Data extracted from a collection:
......
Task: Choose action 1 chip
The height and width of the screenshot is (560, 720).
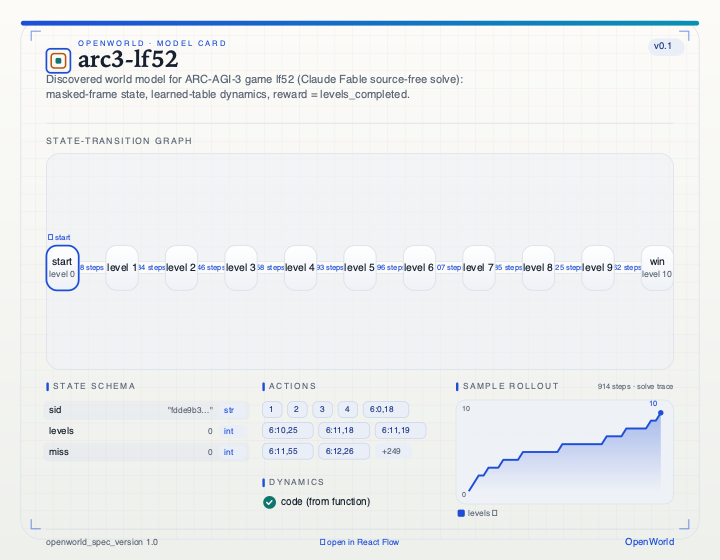Action: [271, 409]

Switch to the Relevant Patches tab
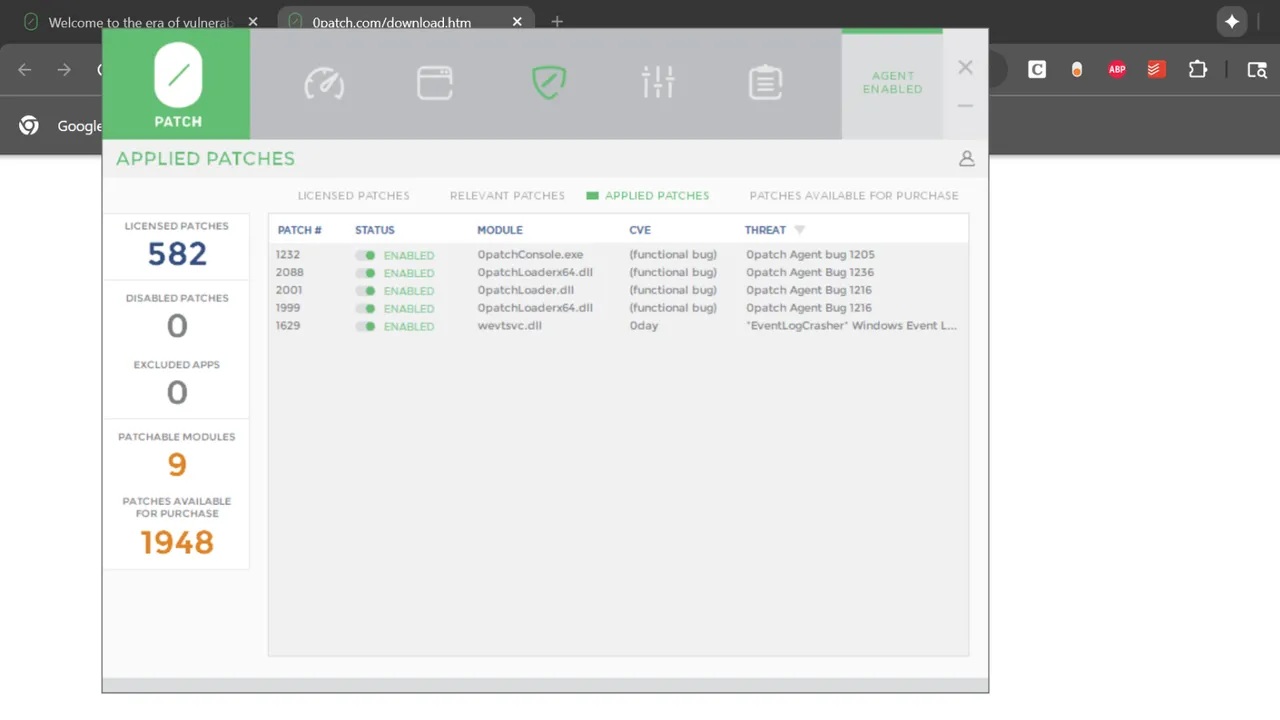[507, 196]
......
Goal of the exercise —
Add 91 to every coordinate value in the answers and write out all lines of the data above in full, omitting the pictures.

Response to this task —
Task: Choose action 1 chip
The height and width of the screenshot is (560, 720).
Action: [362, 500]

Switch to the Relevant Patches tab
[598, 287]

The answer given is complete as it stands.